Texas state judge blocks execution of man in shaken baby syndrome case

By Jonathan Allen and Brad Brooks

(Reuters) -A Texas state judge on Thursday temporarily blocked the execution of a man who had been scheduled to become the first person executed in the United States for murder attributed to shaken baby syndrome, the court said.

Travis County 200th Civil District Court Judge Jessica Mangrum issued the temporary restraining order just hours before Robert Roberson was to be put to death, according to Mangrum’s office.

The U.S. Supreme Court earlier on Thursday had denied Roberson’s request for a stay of his execution, which had been scheduled to take place at 6 p.m. (7 p.m. ET/2300 GMT).

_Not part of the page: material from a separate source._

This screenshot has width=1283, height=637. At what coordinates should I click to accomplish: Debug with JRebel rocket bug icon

A spokesperson for the Texas Department of Criminal Justice, which carries out executions, said in an email that the state planned to appeal the restraining order and that the execution could still be carried out on Thursday if a higher court quashes it.

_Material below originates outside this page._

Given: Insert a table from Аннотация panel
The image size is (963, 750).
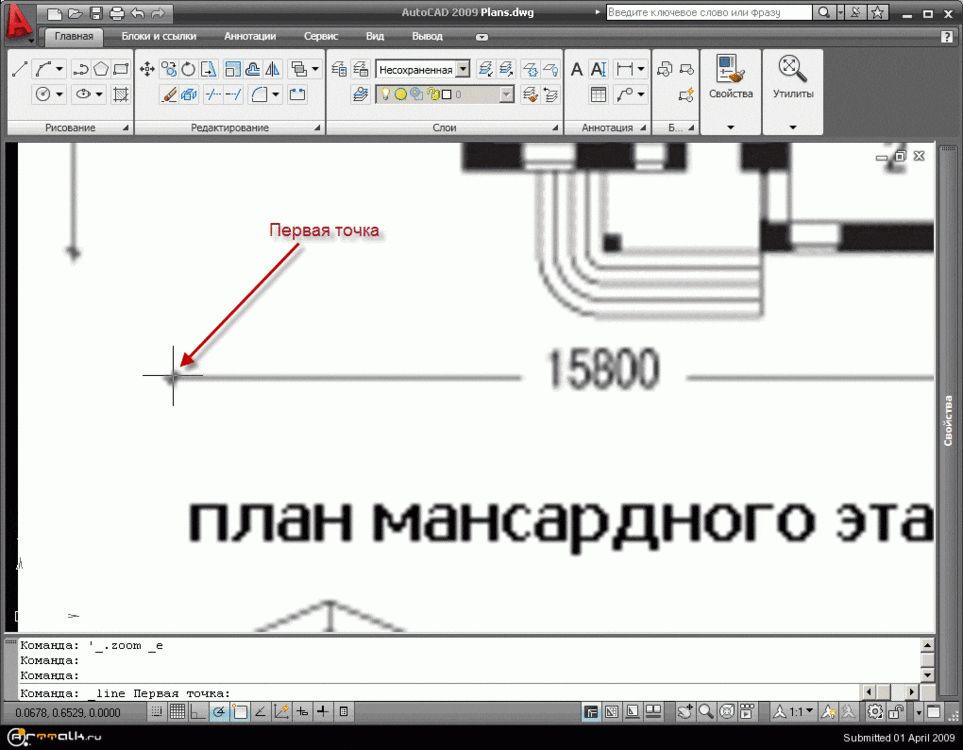Looking at the screenshot, I should (598, 95).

The office of Texas Governor Greg Abbott and the Texas Attorney General’s Office did not reply to requests for comment.

Roberson, 56, was convicted of killing his 2-year-old daughter, Nikki, in 2002. The prosecution said he took her to hospital where scans showed she had internal brain trauma of the sort that at the time was thought to indicate a baby had been violently shaken by someone.

In the days before her death, a doctor had diagnosed Nikki as having a viral infection and a fever, and Roberson has long said that on the morning of her death he found she had fallen out of bed.

Many lawmakers in the Republican-controlled Texas House of Representatives have questioned his conviction, and a House committee attempted to buy Roberson time by issuing a subpoena for him to testify before them next week.

The lead detective who helped secure Roberson’s conviction has since said he believes Roberson is innocent.

The Texas Board of Pardons and Paroles denied Roberson’s bid for clemency on Wednesday.

In a response to Roberson’s Supreme Court petition to stay his execution, the Texas Attorney General’s Office said Roberson had failed to prove his “actual innocence,” and that the Texas Court of Criminal Appeals had ruled that Nikki’s injuries were “inconsistent with a short fall from a bed or complications from a virus.”

Roberson’s lawyers told the Supreme Court that the medical theory used to convict Roberson in 2003 “has since been entirely discredited.”

“Not only was abuse presumed in 2003,” his lawyers wrote, “but Roberson’s blunted affect and aloof mannerisms, manifestations of his Autism Spectrum Disorder mistaken for a lack of care, led medical staff and law enforcement alike to presume culpability.”